VPC Endpoints (Gateway and Interface)

Connect directly to AWS services without going through the internet:

  • Gateway endpoints (S3, DynamoDB): Free. No reason not to use them.
  • Interface endpoints (most other services): $0.01/hour (~$7.20/month per AZ) + $0.01/GB processed

The cost trap

A NAT Gateway processing 1TB/month of traffic to S3 costs ~$45 in data processing fees alone. Plus the hourly charge. A free S3 gateway endpoint handles the same traffic at zero cost.

The security argument

VPC endpoints keep traffic on the AWS backbone. It never traverses the public internet. For regulated workloads (healthcare, finance), this matters for compliance.

Recommended approach: Use VPC endpoints for all AWS services your workloads access frequently (S3, DynamoDB, SQS, SNS, CloudWatch, ECR, etc.). Only deploy a NAT Gateway if you genuinely need to reach external (non-AWS) endpoints.

Security Groups vs NACLs

Security groups (stateful)

  • Attached to individual resources (ENIs)
  • Allow rules only (no explicit deny)
  • Stateful: if you allow inbound, the response is automatically allowed outbound
  • Can reference other security groups (e.g., "allow traffic from the ALB security group")

Network ACLs (stateless)

  • Applied at the subnet level
  • Allow and deny rules
  • Stateless: you need explicit rules for both request and response
  • Processed in rule-number order

In practice: Security groups do 95% of the work. NACLs are useful for subnet-level deny rules (block a known bad IP range) but most teams leave them at the default allow-all and rely on security groups.

Security group design

Reference security groups by ID rather than IP addresses:

ALB SG:       Allow inbound 443 from 0.0.0.0/0
App SG:       Allow inbound 8080 from ALB SG
Database SG:  Allow inbound 5432 from App SG
Cache SG:     Allow inbound 6379 from App SG

This way, when you add or remove app instances, the rules don't change. The security group membership handles it.

VPC Flow Logs

Capture metadata about network traffic for debugging and security monitoring:

<version> <account-id> <interface-id> <srcaddr> <dstaddr> <srcport> <dstport> <protocol> <packets> <bytes> <start> <end> <action> <log-status>

Send to CloudWatch Logs or S3. Use for:

  • Debugging connectivity issues ("why can't my Lambda reach the database?")
  • Security analysis (unexpected traffic patterns)
  • Compliance auditing

Common Patterns

Hub-and-spoke with Transit Gateway

Central "hub" VPC (shared services, DNS, inspection) connected to "spoke" VPCs (workloads) via Transit Gateway. Scales to hundreds of VPCs.

VPC Peering

Direct connection between two VPCs. Simple, no additional hop. Good for 2-3 VPCs. Doesn't scale well because peering isn't transitive.

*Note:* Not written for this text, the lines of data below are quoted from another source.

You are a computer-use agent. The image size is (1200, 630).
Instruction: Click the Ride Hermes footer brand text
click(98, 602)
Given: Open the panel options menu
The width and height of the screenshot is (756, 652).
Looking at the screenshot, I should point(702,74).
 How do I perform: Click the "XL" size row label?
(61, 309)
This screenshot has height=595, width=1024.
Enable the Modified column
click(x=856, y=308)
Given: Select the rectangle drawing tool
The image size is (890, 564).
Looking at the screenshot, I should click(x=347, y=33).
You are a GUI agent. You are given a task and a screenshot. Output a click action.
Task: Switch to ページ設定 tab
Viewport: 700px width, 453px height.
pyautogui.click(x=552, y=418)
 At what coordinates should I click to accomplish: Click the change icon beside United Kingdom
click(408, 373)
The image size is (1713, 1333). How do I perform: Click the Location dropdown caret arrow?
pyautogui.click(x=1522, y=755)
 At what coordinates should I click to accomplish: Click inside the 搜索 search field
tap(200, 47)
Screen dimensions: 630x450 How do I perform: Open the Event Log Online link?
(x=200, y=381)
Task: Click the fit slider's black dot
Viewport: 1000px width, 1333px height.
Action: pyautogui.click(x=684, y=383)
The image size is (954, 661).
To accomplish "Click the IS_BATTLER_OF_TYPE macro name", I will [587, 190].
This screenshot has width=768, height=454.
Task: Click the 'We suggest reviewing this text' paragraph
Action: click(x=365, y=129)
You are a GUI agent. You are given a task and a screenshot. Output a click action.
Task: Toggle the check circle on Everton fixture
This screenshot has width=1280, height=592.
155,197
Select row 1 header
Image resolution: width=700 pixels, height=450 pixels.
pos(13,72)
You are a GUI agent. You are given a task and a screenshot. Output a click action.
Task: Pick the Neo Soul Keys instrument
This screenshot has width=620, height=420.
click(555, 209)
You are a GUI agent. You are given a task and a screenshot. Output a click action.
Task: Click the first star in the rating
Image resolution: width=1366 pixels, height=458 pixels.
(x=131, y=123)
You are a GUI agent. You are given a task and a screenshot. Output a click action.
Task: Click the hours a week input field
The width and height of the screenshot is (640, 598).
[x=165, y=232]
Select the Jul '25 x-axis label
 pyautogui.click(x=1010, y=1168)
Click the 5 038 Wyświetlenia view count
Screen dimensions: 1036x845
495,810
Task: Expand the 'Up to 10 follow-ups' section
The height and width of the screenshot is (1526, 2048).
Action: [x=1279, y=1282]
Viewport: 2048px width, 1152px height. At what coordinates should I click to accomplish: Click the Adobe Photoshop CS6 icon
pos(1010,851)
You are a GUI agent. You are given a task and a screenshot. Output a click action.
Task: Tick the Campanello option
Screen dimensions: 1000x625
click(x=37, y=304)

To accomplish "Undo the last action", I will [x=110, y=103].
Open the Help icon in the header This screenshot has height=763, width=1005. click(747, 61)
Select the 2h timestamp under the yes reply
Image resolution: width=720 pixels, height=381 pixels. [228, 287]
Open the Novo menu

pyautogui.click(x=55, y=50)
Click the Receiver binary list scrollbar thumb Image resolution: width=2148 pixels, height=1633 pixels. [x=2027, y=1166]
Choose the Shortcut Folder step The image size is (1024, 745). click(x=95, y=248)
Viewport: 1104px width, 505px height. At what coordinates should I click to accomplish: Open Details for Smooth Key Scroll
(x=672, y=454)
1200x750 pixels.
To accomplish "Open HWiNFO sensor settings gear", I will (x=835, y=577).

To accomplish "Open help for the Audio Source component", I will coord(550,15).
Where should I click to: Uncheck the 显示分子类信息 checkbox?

PrivateLink (VPC Endpoint Services)

Expose a service from one VPC to another without peering. The consumer creates an interface endpoint; traffic stays on AWS backbone. Good for SaaS products or shared microservices.

CDK Example

import { Vpc, SubnetType, SecurityGroup, Port, GatewayVpcEndpoint, 
         GatewayVpcEndpointAwsService, InterfaceVpcEndpoint,
         InterfaceVpcEndpointAwsService } from 'aws-cdk-lib/aws-ec2';

const vpc = new Vpc(this, 'AppVpc', {
  maxAzs: 3,
  natGateways: 1, // or 0 if using only VPC endpoints
  subnetConfiguration: [
    { name: 'public', subnetType: SubnetType.PUBLIC, cidrMask: 24 },
    { name: 'private', subnetType: SubnetType.PRIVATE_WITH_EGRESS, cidrMask: 24 },
    { name: 'isolated', subnetType: SubnetType.PRIVATE_ISOLATED, cidrMask: 24 },
  ],
});

// Free gateway endpoints
vpc.addGatewayEndpoint('S3Endpoint', {
  service: GatewayVpcEndpointAwsService.S3,
});
vpc.addGatewayEndpoint('DynamoEndpoint', {
  service: GatewayVpcEndpointAwsService.DYNAMODB,
});

// Interface endpoints for common services
vpc.addInterfaceEndpoint('SqsEndpoint', {
  service: InterfaceVpcEndpointAwsService.SQS,
});
vpc.addInterfaceEndpoint('SecretsEndpoint', {
  service: InterfaceVpcEndpointAwsService.SECRETS_MANAGER,
});

Cost Considerations

Component Cost
VPC itself Free
Subnets, route tables, security groups Free
NAT Gateway $0.045/hour + $0.045/GB
Interface VPC Endpoint $0.01/hour/AZ + $0.01/GB
Gateway VPC Endpoint (S3, DynamoDB) Free
VPC Peering Free (data transfer charges apply)
Transit Gateway $0.05/hour + $0.02/GB

The biggest surprise for most teams: NAT Gateway costs. A multi-AZ deployment with moderate traffic can easily cost $200-500/month in NAT charges alone.